About this task: Transcribe only the part of the material below that begins at the line containing "The height and" and ends at the line containing "Switch to JSON view", with both kept and images left out.

Provided records:

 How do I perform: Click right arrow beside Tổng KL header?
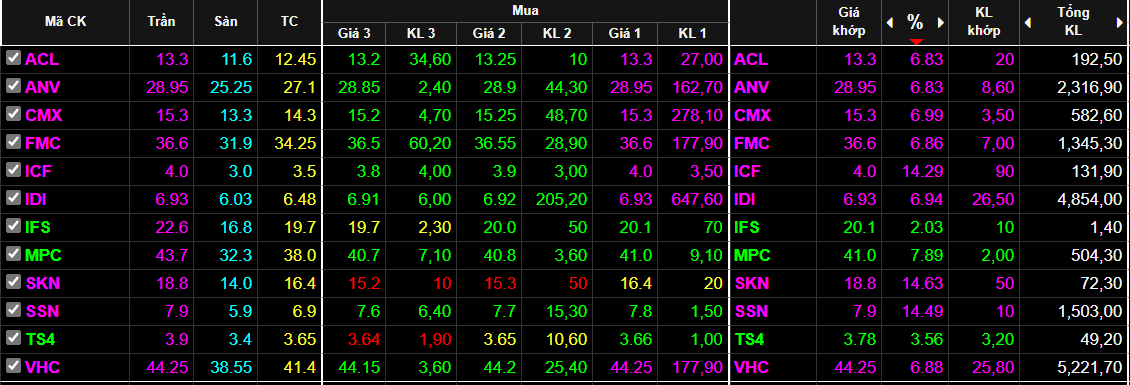coord(1119,22)
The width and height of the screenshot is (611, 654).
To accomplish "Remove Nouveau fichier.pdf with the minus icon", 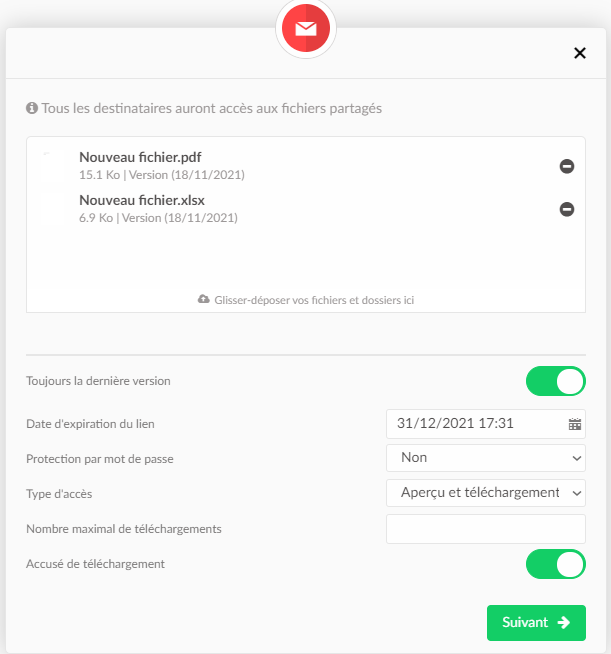I will coord(566,166).
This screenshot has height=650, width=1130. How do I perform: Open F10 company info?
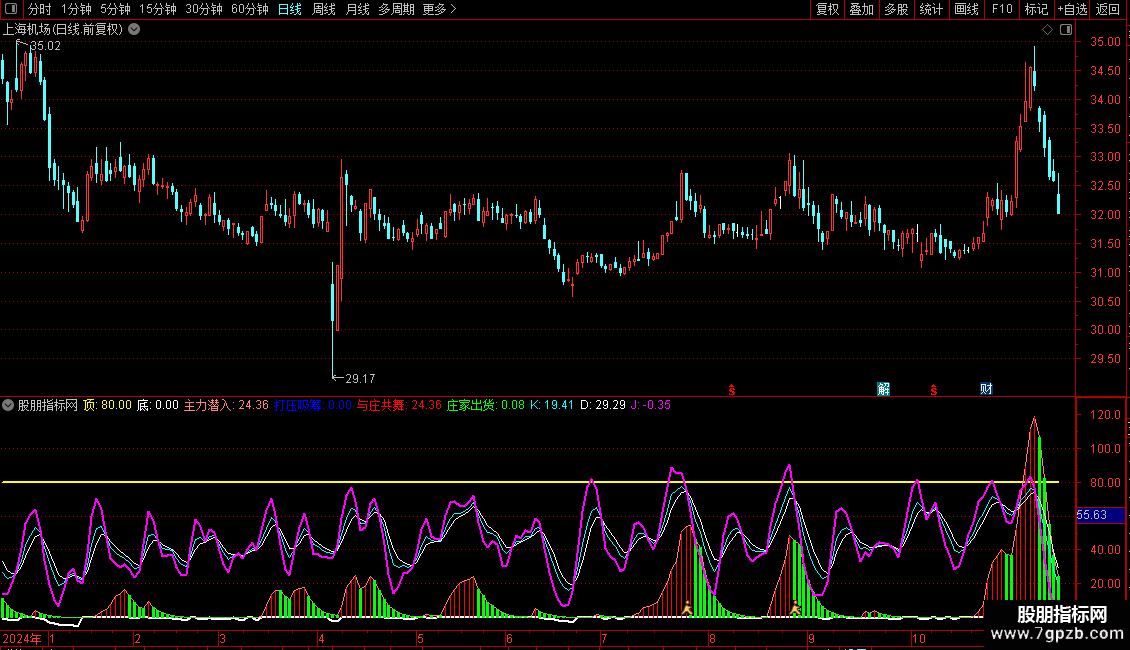[1002, 9]
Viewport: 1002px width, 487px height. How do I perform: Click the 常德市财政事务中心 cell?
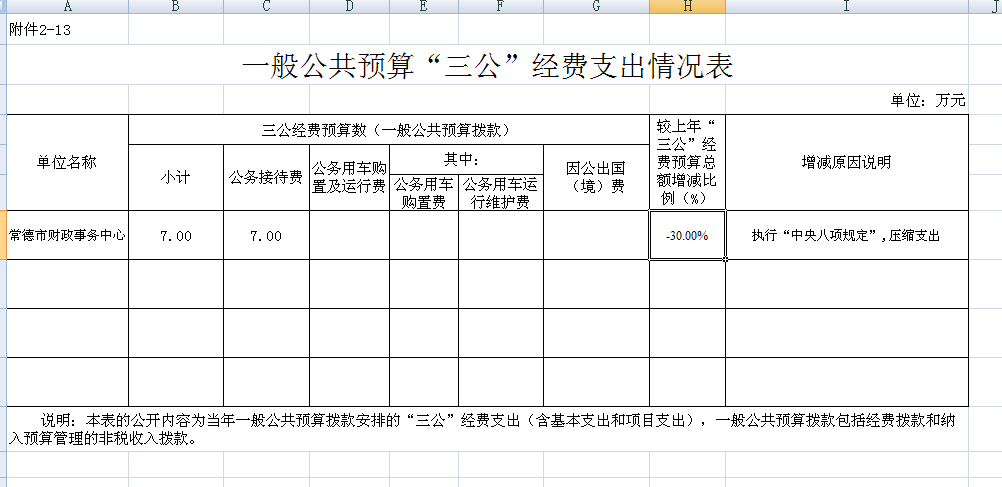(67, 236)
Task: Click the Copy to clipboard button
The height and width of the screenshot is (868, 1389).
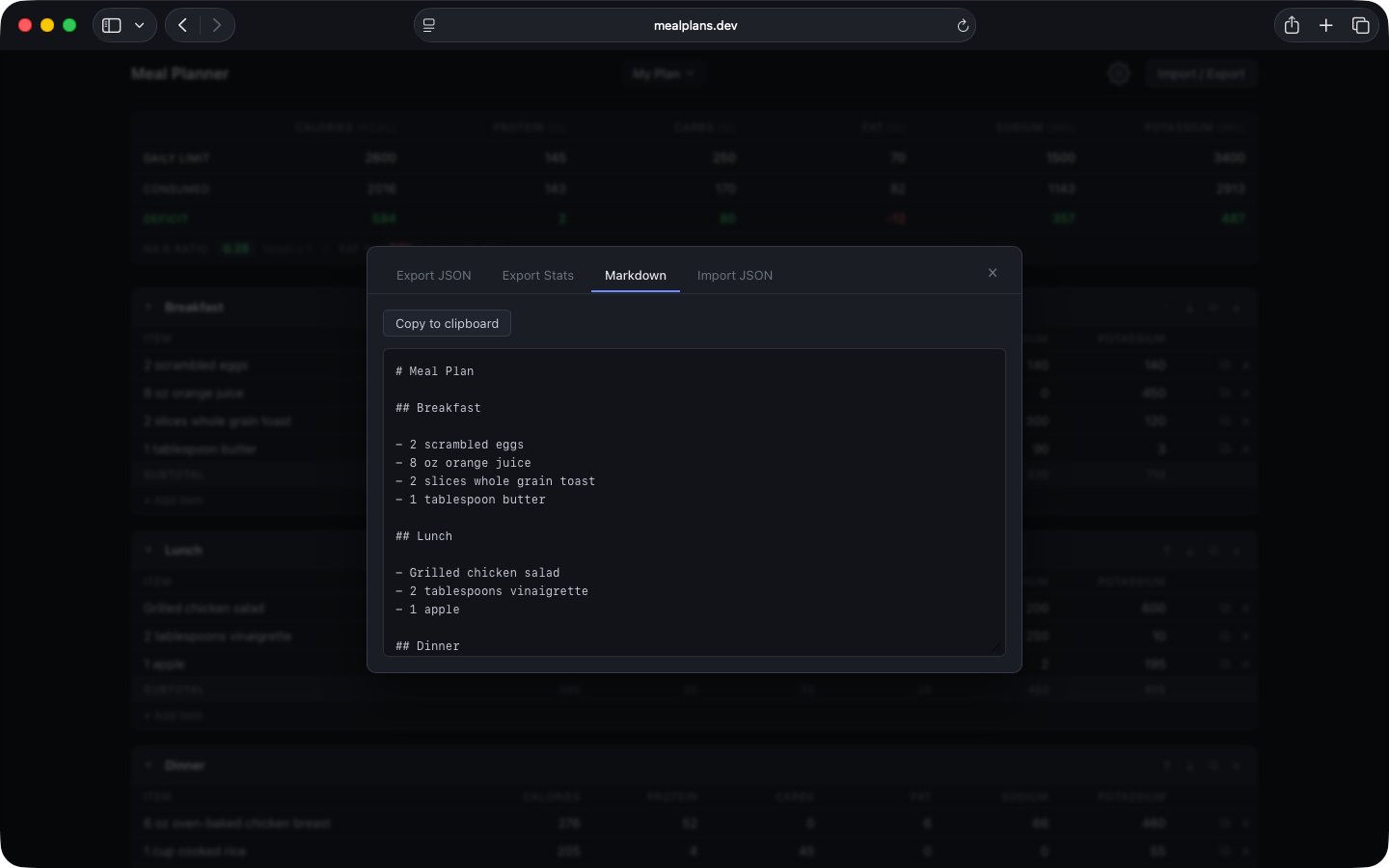Action: pyautogui.click(x=447, y=323)
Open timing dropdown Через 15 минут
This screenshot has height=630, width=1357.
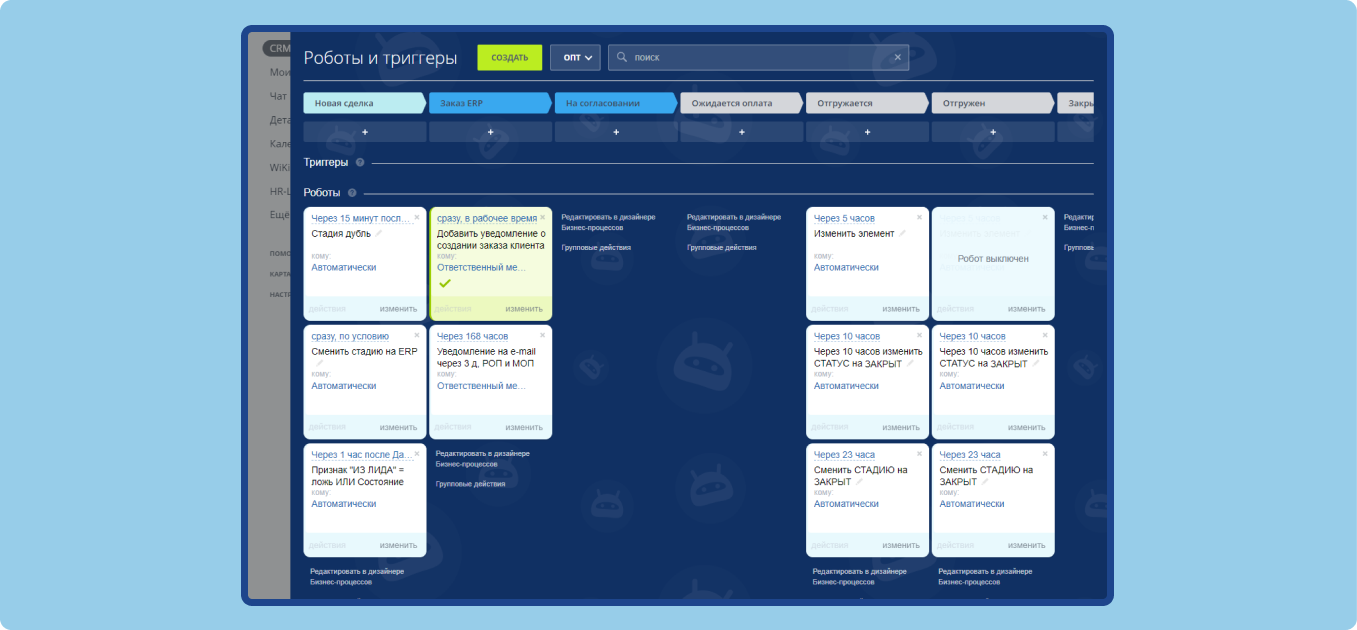tap(360, 218)
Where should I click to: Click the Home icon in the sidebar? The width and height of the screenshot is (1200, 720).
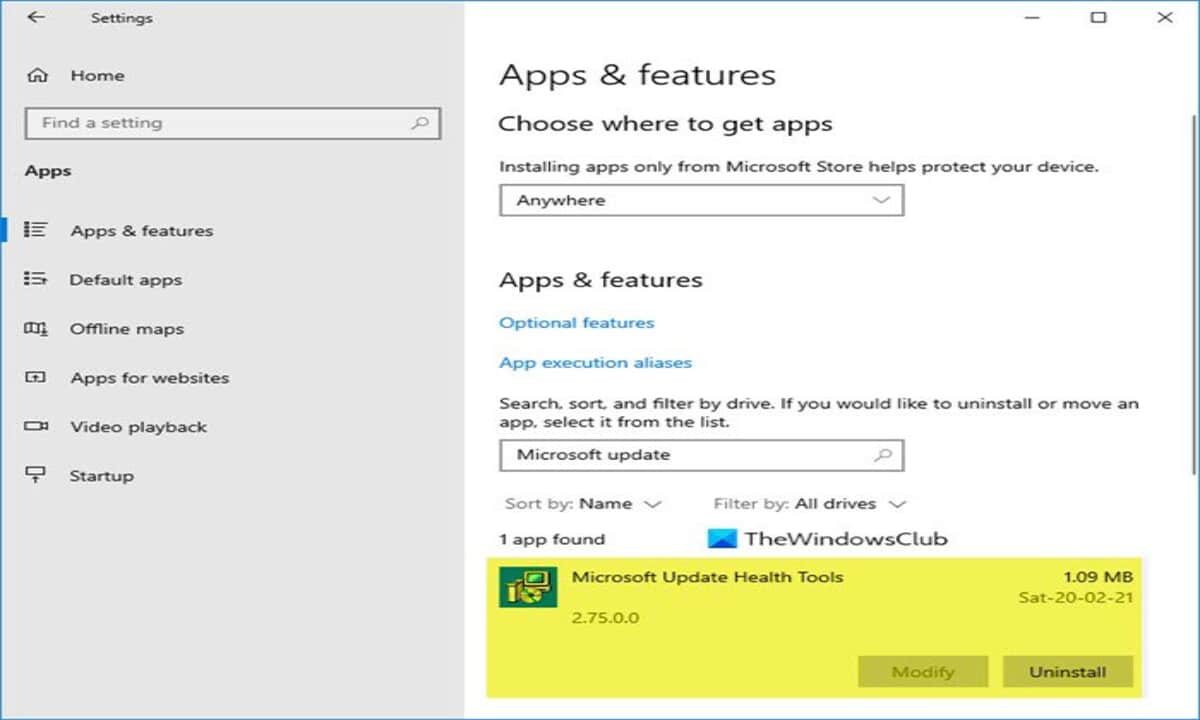point(38,75)
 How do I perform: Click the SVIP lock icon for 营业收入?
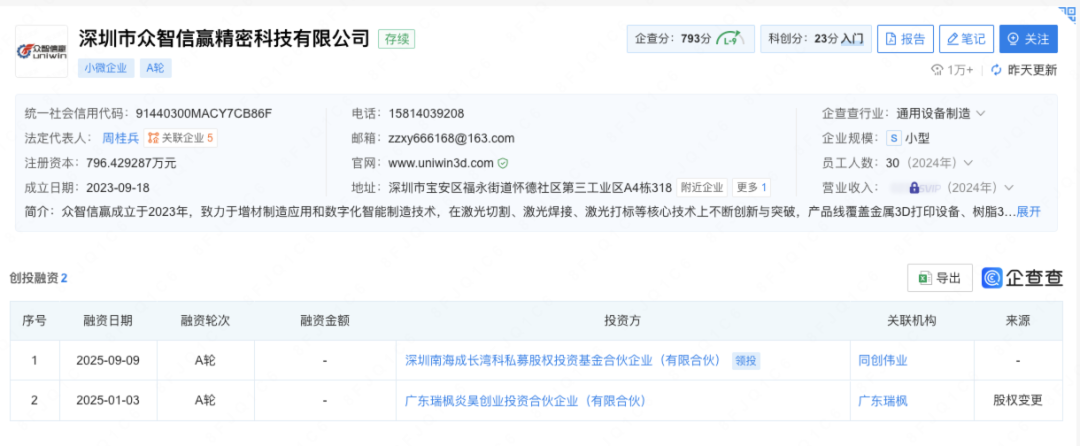(914, 187)
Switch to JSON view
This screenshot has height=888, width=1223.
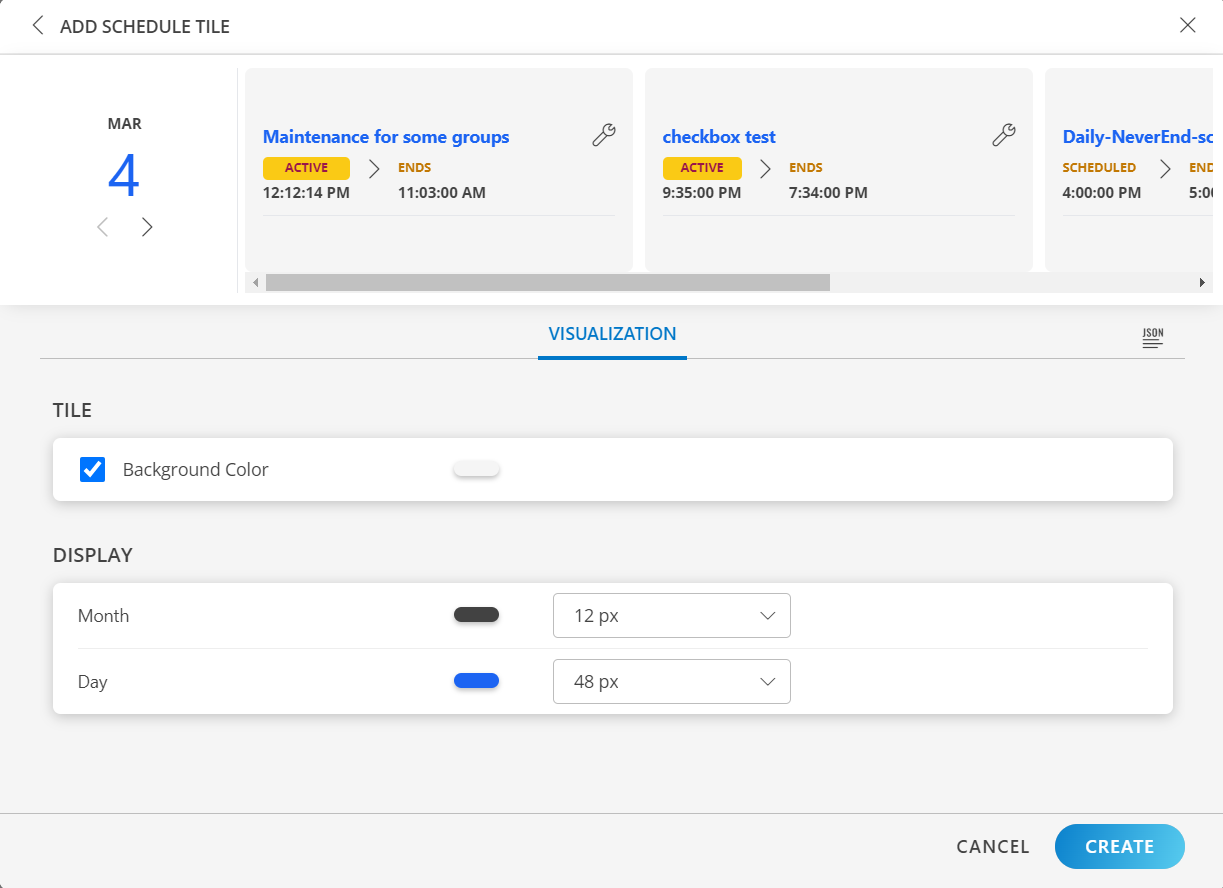click(1152, 338)
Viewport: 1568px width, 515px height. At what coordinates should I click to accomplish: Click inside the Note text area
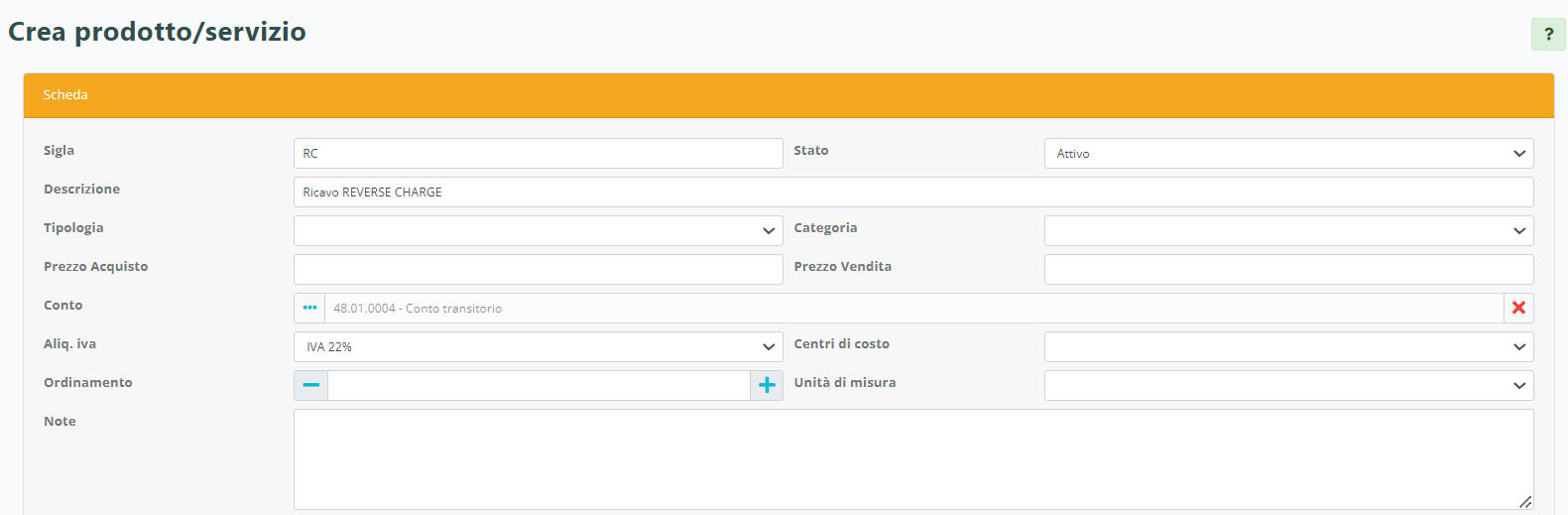tap(912, 459)
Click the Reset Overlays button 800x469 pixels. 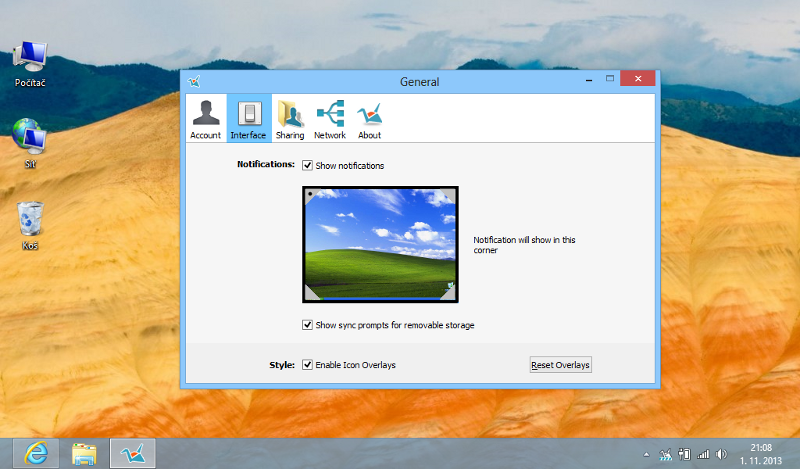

Expected answer:
The height and width of the screenshot is (868, 1389).
Action: pyautogui.click(x=447, y=323)
Open timing dropdown Через 15 минут
This screenshot has height=630, width=1357.
tap(360, 218)
Where should I click to: Click the Home icon in the sidebar? The width and height of the screenshot is (1200, 720).
point(38,75)
 How do I perform: Click the SVIP lock icon for 营业收入?
(914, 187)
Switch to JSON view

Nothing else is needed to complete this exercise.